_WHAT IS BEING ASKED_
Locate and copy each line in the data that contains the word "comparison".

*** Opening of PROVIDED MATERIAL ***

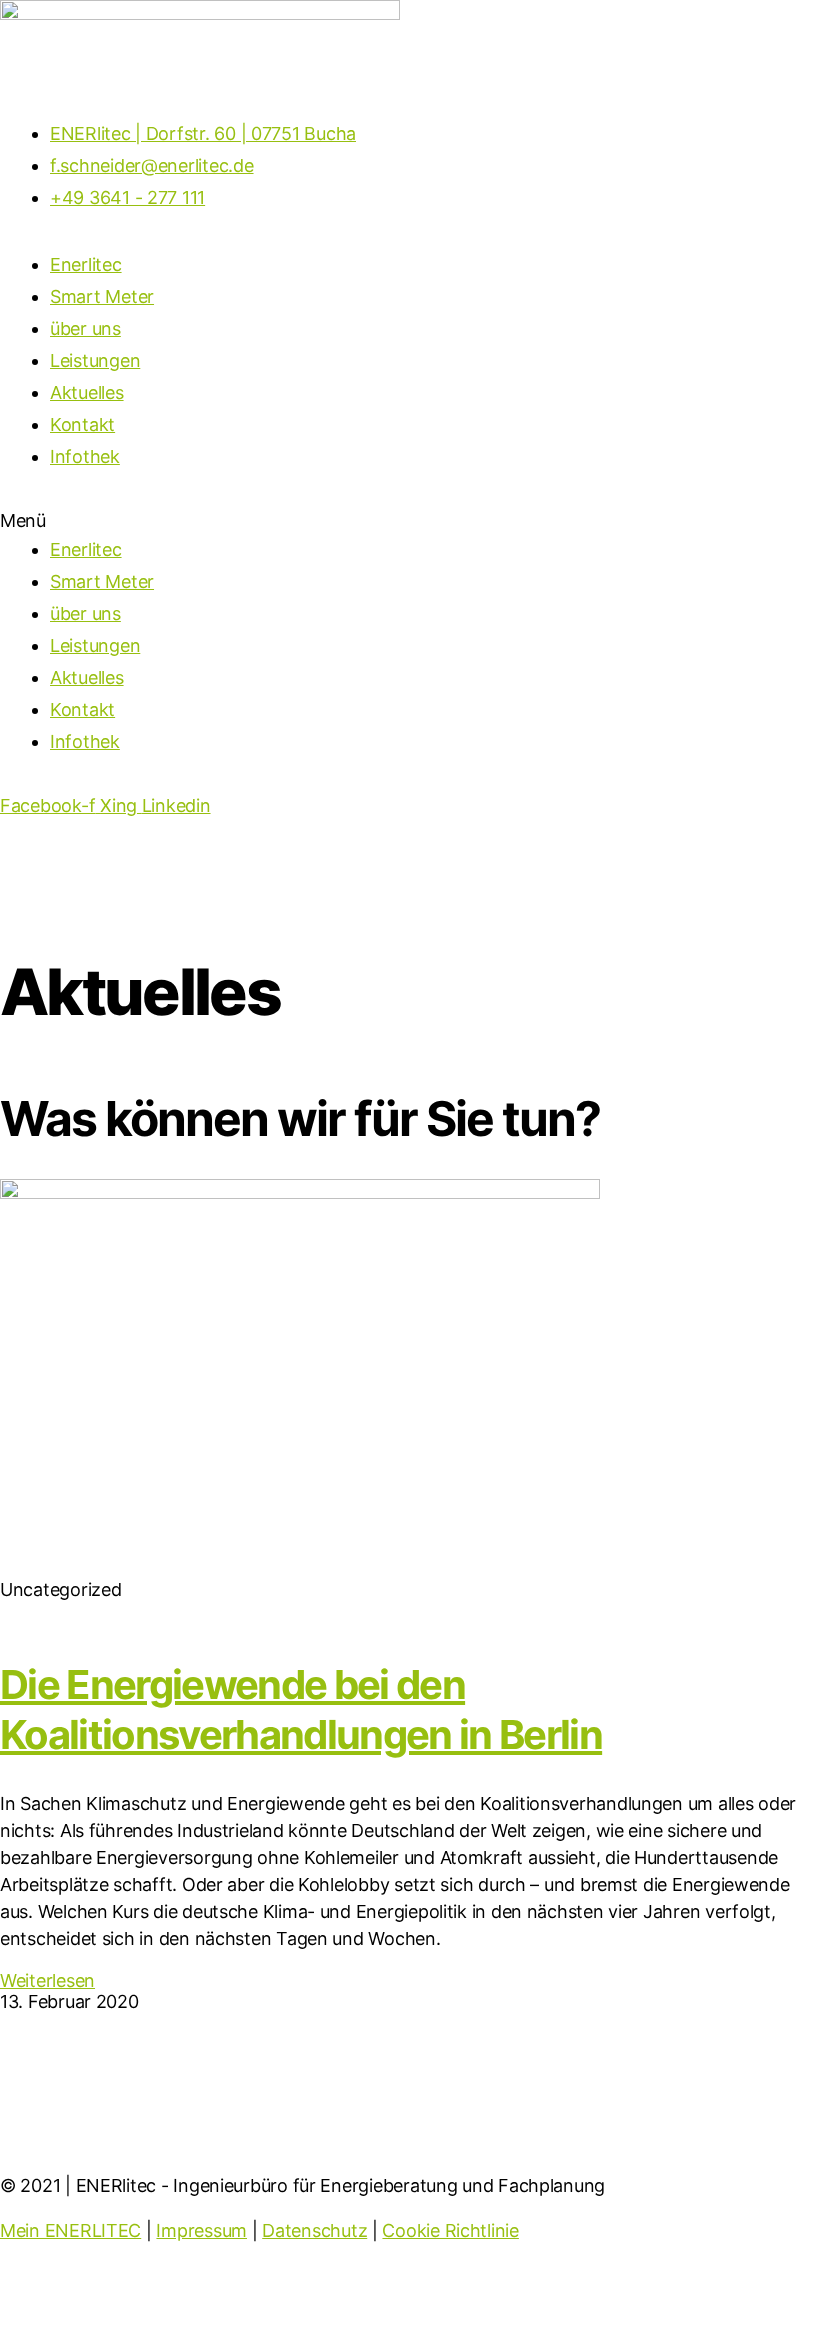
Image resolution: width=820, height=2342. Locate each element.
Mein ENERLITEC (70, 2230)
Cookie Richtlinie (450, 2230)
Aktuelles (87, 392)
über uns (85, 328)
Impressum (201, 2230)
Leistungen (95, 360)
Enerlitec (86, 264)
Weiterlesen (47, 1980)
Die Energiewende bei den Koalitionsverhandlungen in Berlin (301, 1709)
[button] (410, 520)
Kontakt (82, 424)
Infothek (85, 456)
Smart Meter (102, 296)
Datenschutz (314, 2230)
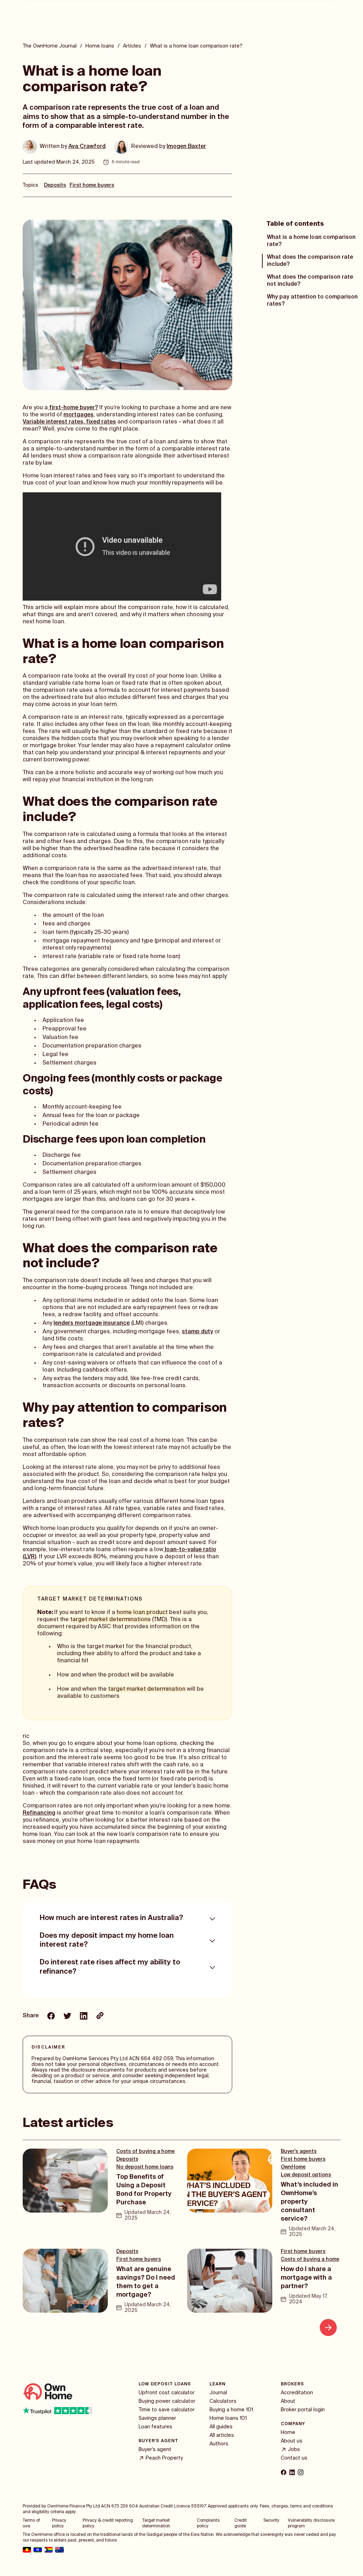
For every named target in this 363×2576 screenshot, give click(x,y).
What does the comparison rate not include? (310, 280)
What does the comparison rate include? (310, 261)
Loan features (155, 2426)
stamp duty (197, 1332)
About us (291, 2441)
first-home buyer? (73, 408)
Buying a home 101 (231, 2409)
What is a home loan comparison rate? (311, 241)
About (288, 2401)
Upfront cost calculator (167, 2392)
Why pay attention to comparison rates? (312, 300)
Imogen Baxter (186, 146)
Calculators (223, 2401)
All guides (221, 2426)
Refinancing (39, 1813)
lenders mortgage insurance (92, 1323)
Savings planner (157, 2418)
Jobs (294, 2449)
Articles (132, 46)
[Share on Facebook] (51, 2017)
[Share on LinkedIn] (84, 2017)
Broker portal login (303, 2409)
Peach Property (164, 2458)
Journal (218, 2392)
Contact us (294, 2458)
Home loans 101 (228, 2418)
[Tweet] (67, 2017)
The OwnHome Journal (50, 46)
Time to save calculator (167, 2409)
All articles (222, 2435)
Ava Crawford (87, 146)
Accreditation (297, 2392)
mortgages (78, 415)
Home (288, 2432)
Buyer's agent (155, 2449)
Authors (219, 2443)
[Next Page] (328, 2327)
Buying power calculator (167, 2401)
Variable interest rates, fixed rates (69, 422)
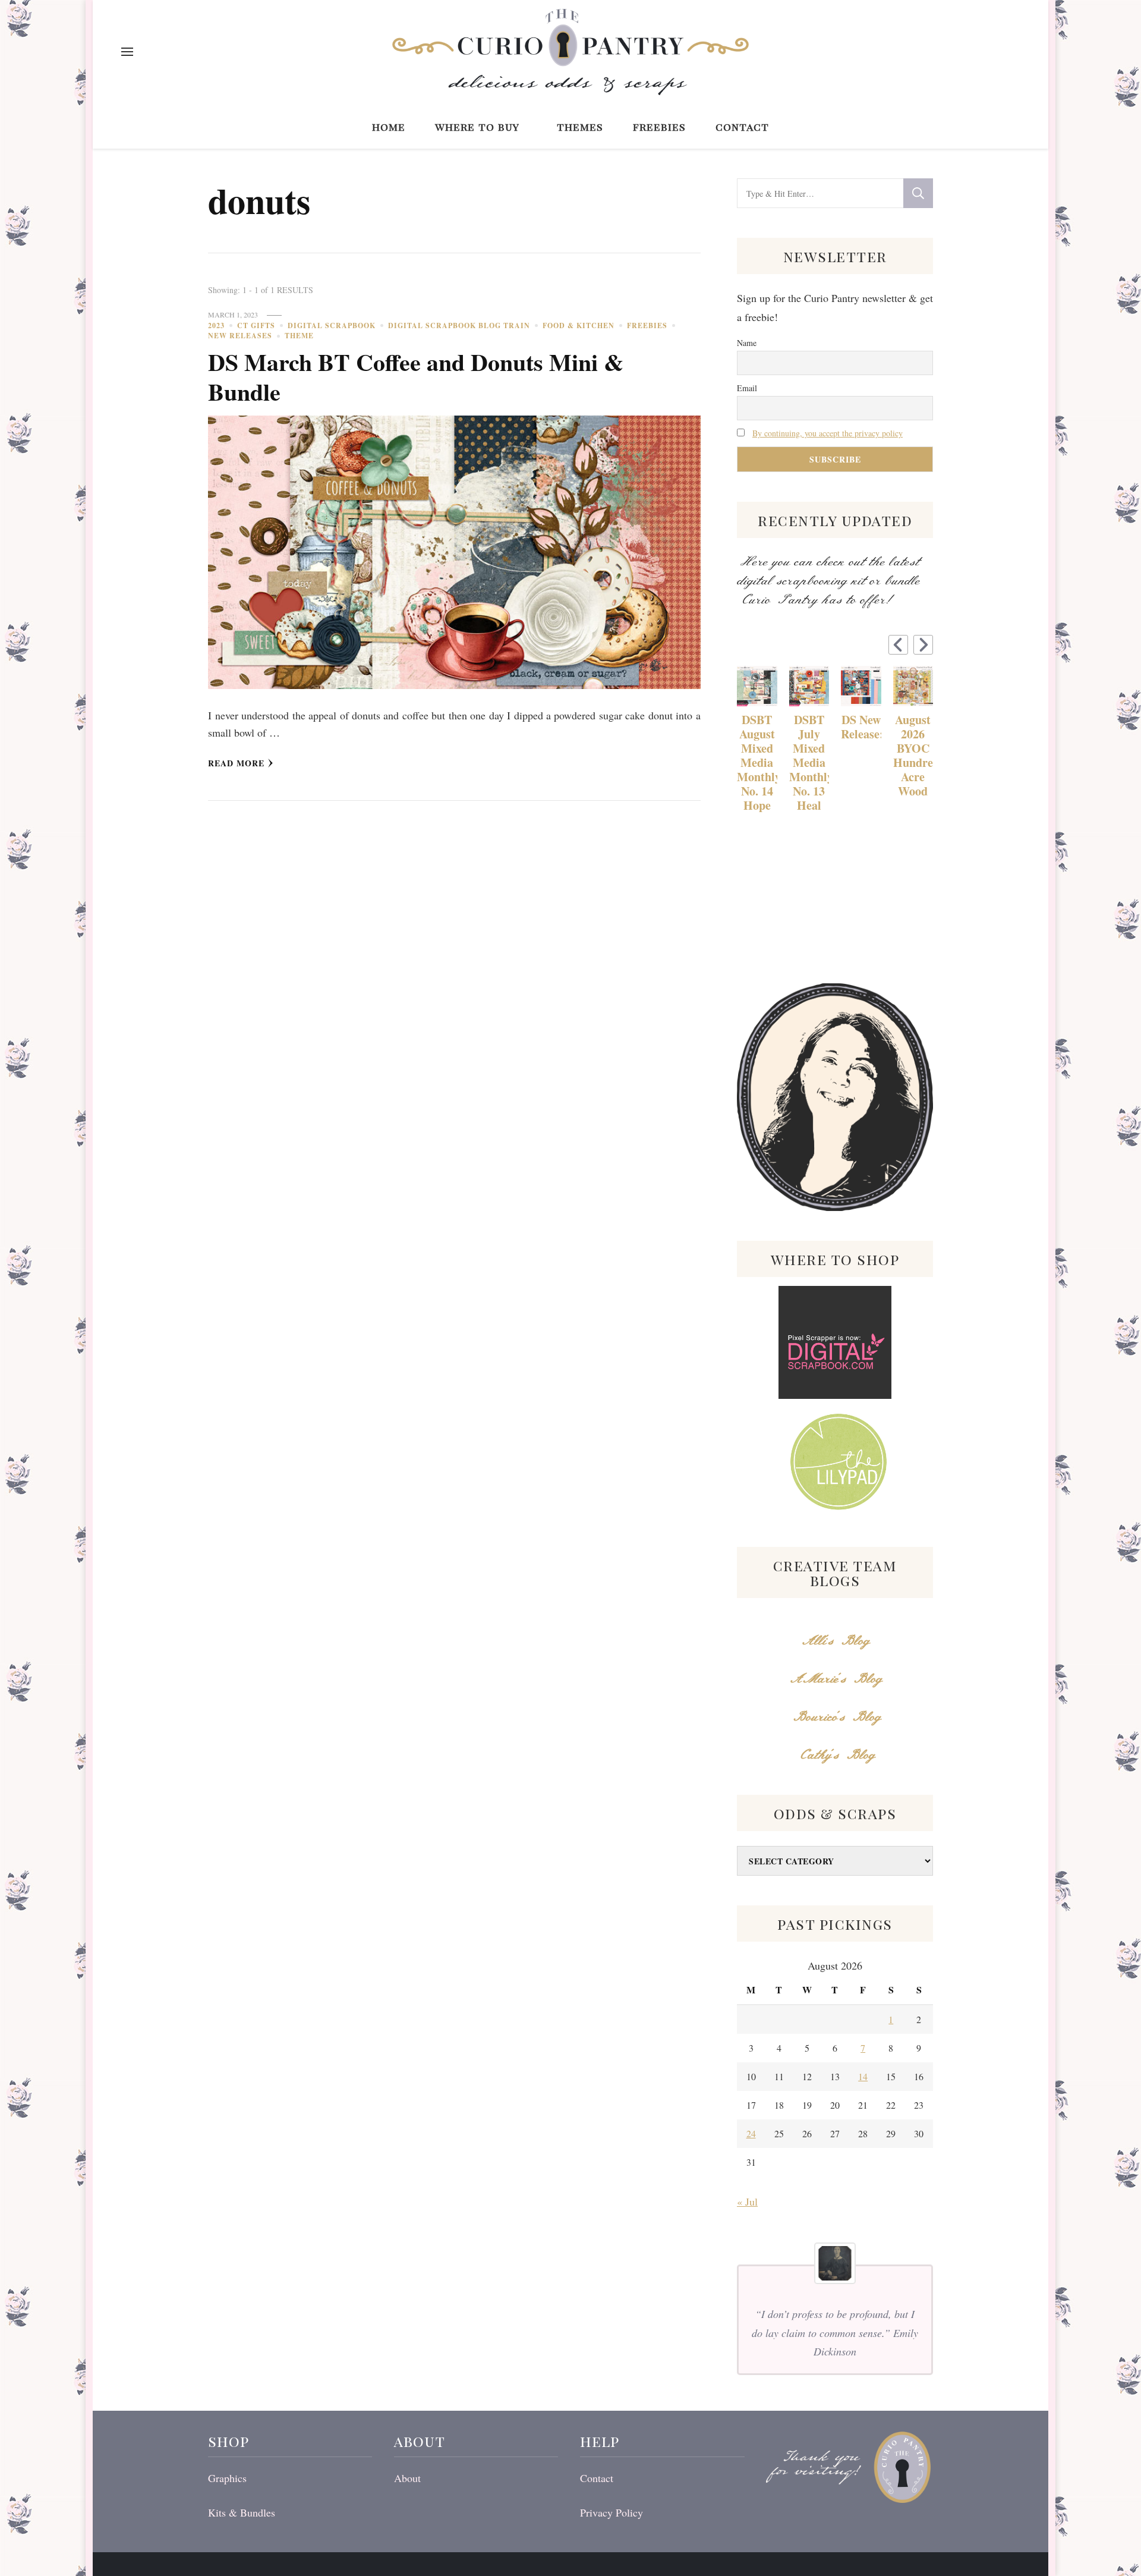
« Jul (747, 2201)
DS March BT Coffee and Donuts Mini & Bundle (415, 376)
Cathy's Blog (835, 1755)
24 (751, 2133)
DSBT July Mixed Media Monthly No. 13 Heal (809, 763)
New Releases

*** Close of PROVIDED MATERIAL ***

_EXPECTED ANSWER_
What does the comparison rate not include? (310, 280)
What does the comparison rate include? (310, 261)
What is a home loan comparison rate? (311, 241)
Why pay attention to comparison rates? (312, 300)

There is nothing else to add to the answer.